**Objective 1:** According to the post on free will and revelation, how can people know truth that is only contingently so rather than necessarily so?
**Objective 2:** Extend the post on free will and revelation, starting right after its final sentence.

**Article:**
Free Will: The Significance of Contingency and the Significance of Revelation Are Directly Proportional

posted in Free Will, Theology |

2.1.2.1.3 The significance of contingency and revelation are directly proportional.
This post does not argue that revelation would have to be unimportant if determinism were true, but rather that the more likely indeterminacy and contingency are, the more fundamentally important special revelation is. It is a point which emerges from the freedom of God and leads then inevitably to the responsibility of people to respond to submit to the revelation.
a fork in the pathThe fact that the universe could be otherwise, its contingency, is what makes revelation so essential. There are a couple of different means by which humanity can discern truth: reason and revelation. By reason (which is really just an aspect of general revelation) people discern what is necessarily true. (At the conclusion of this post it is implicit that “necessarily” only means something is necessary subsequent to God’s choice to make it so.) But truth which cannot be known by reason alone—what is not necessarily so, but only contingently so—people can know only by revelation. (Experience can provide “knowledge” of sorts, but not of truth, as the series of posts on science contends. But repeating that argument here is not called for.)
Now, considering the choice to be made between the priority of either reason or revelation, the proposed contradiction between God’s omnipotence and His supposed impotence to give up that power in any way has something to say. Open theists even use that dilemma (that God does not have power to give up power) to claim (errantly) that every theist limits God. Normally, though, the limitation sounds something more like “God can only do what can be done.” The point is that in the dispute between limiting God based on reason or limiting reason based on God, it should be obvious that every theist ought to limit reason based on God.

**Information provided:**

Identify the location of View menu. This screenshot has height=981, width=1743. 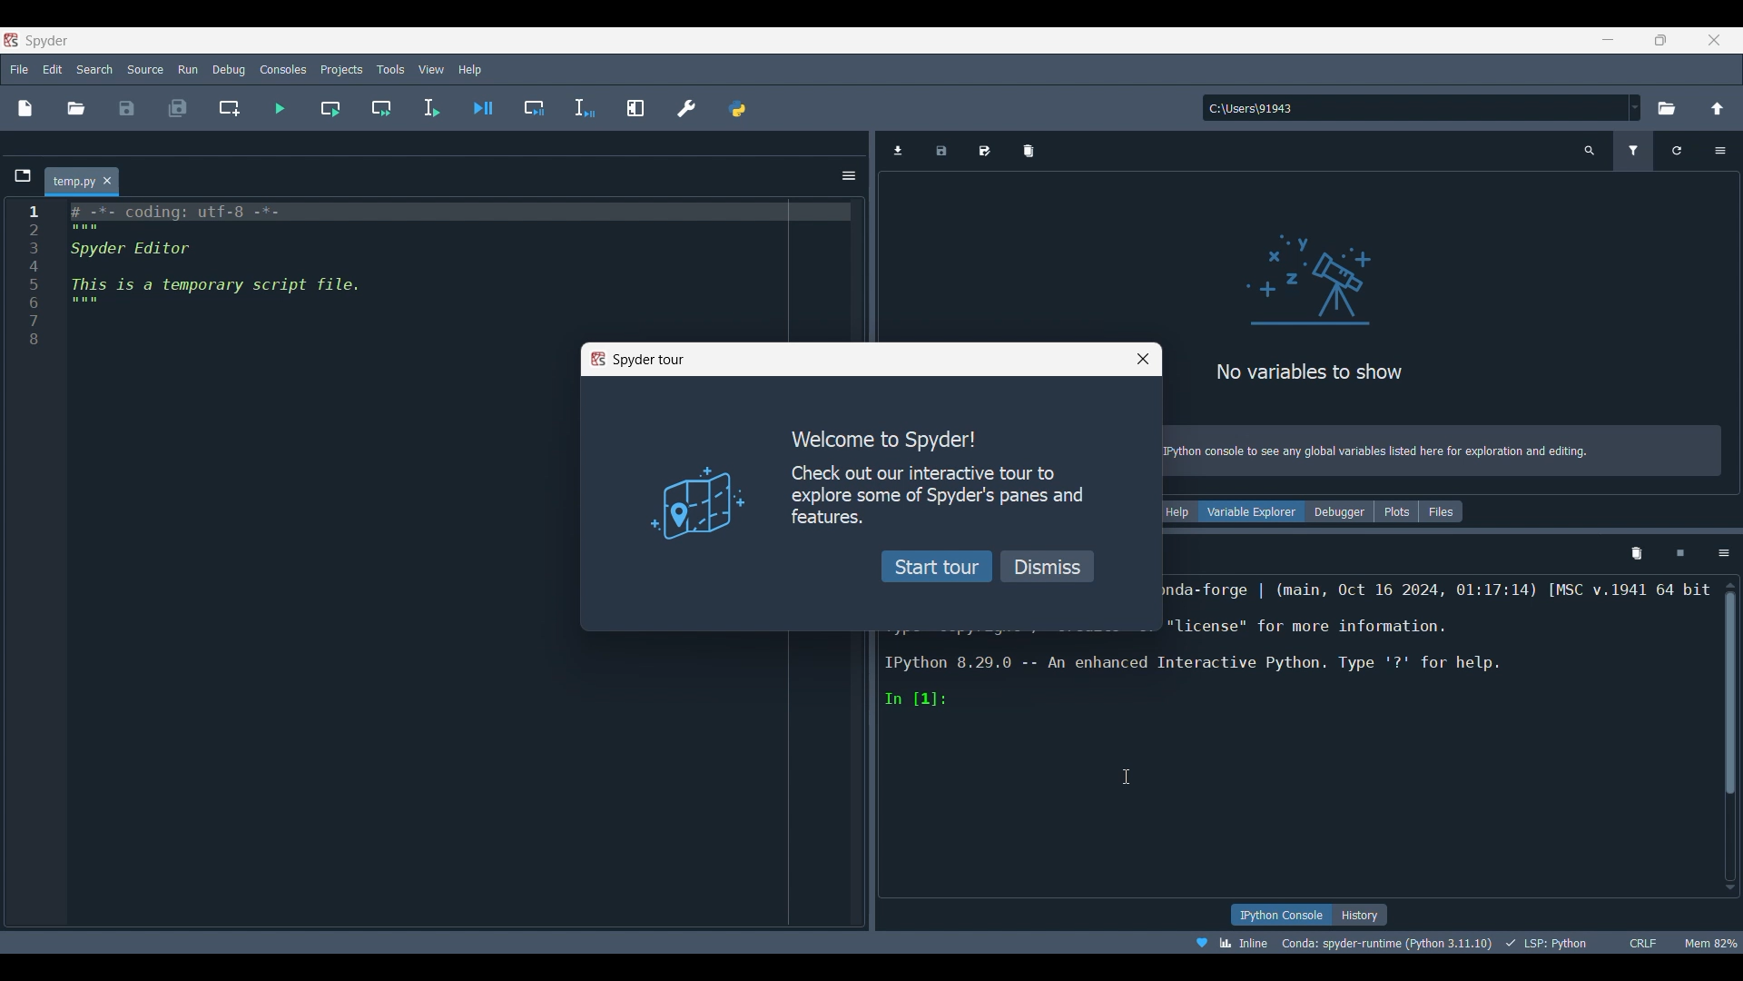
(432, 69).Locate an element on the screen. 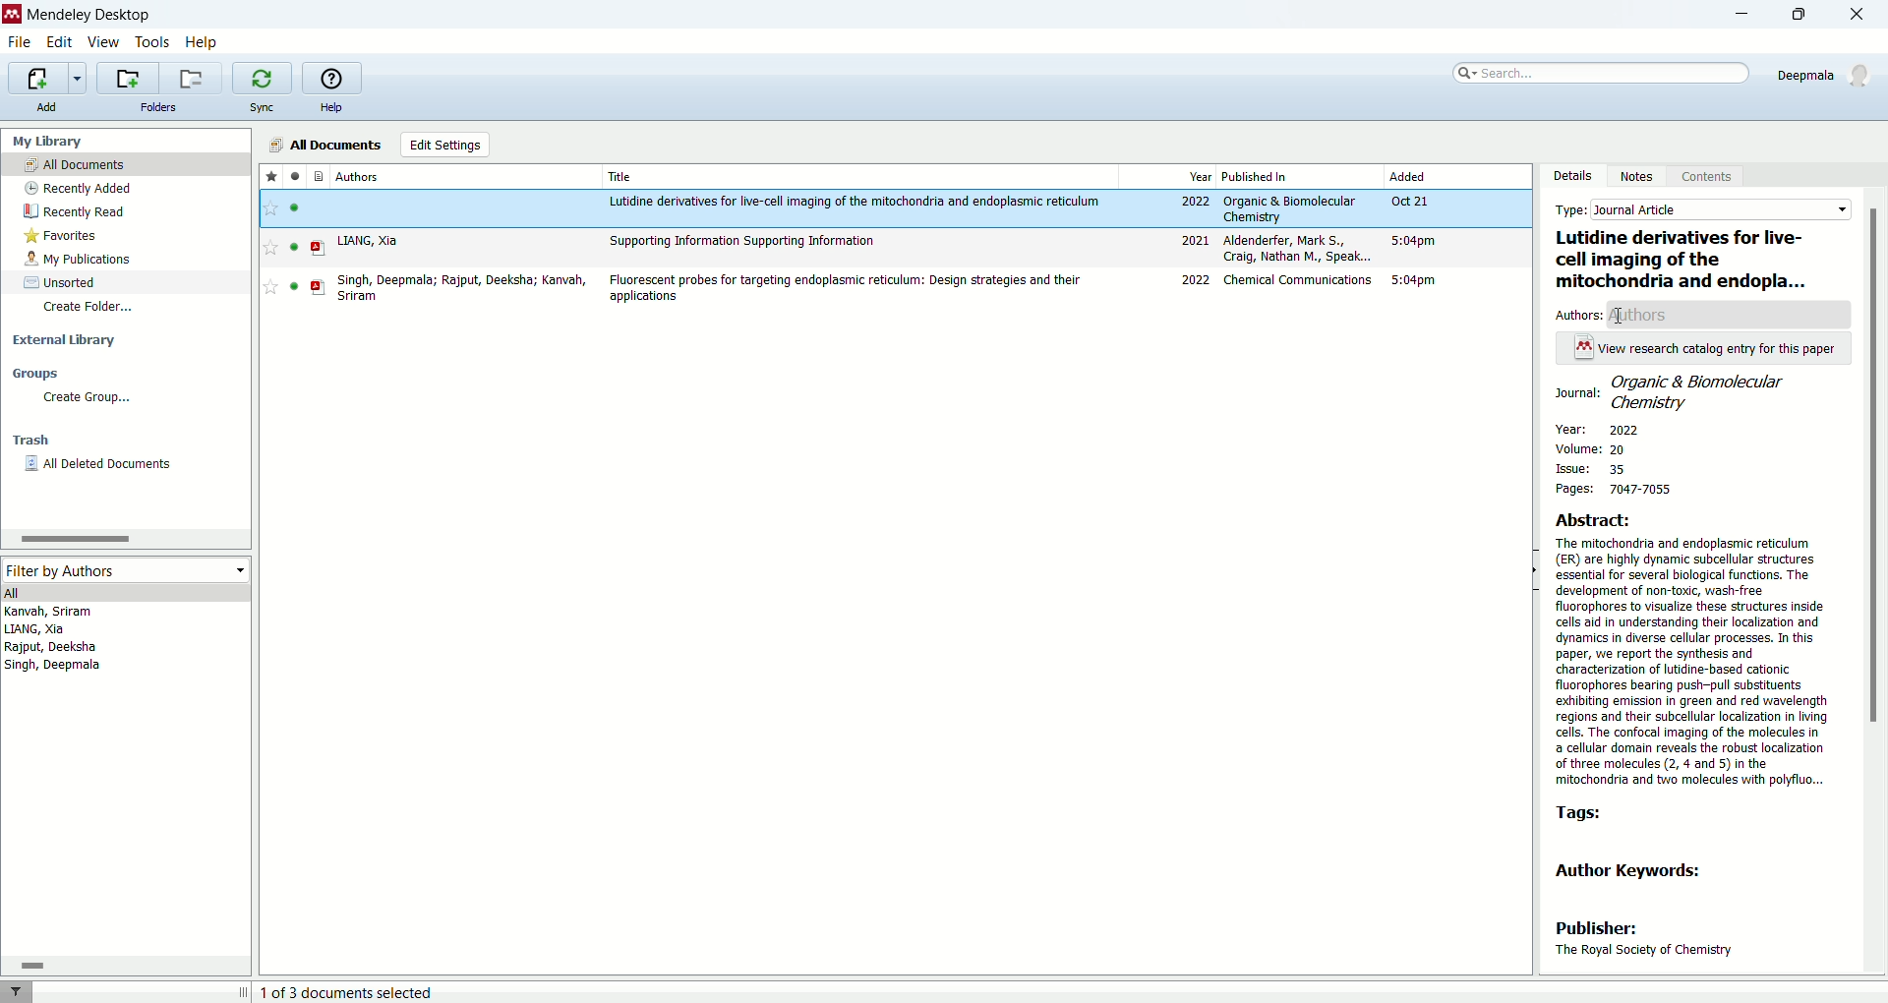 The image size is (1888, 1003). Flourescent probes for targeting endoplasmic reticulum: Design strategies and their applications is located at coordinates (848, 289).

**Exercise response 1:** Only by revelation.

**Exercise response 2:**
Granted: To say that the universe is contingent (and that God has power to do anything or everything, even make a four sided triangle) does create a contradiction; it violates reason. But to say God cannot do everything violates more than reason—it violates the nature and claims of God. It is better to violate reason than the revelation of God, as this post argues. That being the case, it makes sense to think of Christian truths first in terms of revelation, then in terms of reason.
Holding revelation superior to reason allows believers to defend some biblical doctrines which reason cannot and indeed should not either fully or uniquely justify. In terms of theology or ethics, for instance, contingency (the fact that the universe is so only because God has freely chosen to make it that way) means that theologians and philosophers cannot begin with reason to justify what ought to be or what is. Instead, they must discover and describe what is and ought to be based first on specific revelation. Pacifism might be rationally justifiable, but it is not what the scriptures teach. Women might be essentially identical or even superior to men in every way significant to leadership, but revelation specifies (and contingency allows for) gendered roles. Why? Quite possibly for no reason beyond God’s choice. And how can any such perspective be known as truth? Through revelation, with only potential support or verification coming from another tool contingent on God’s will, reason.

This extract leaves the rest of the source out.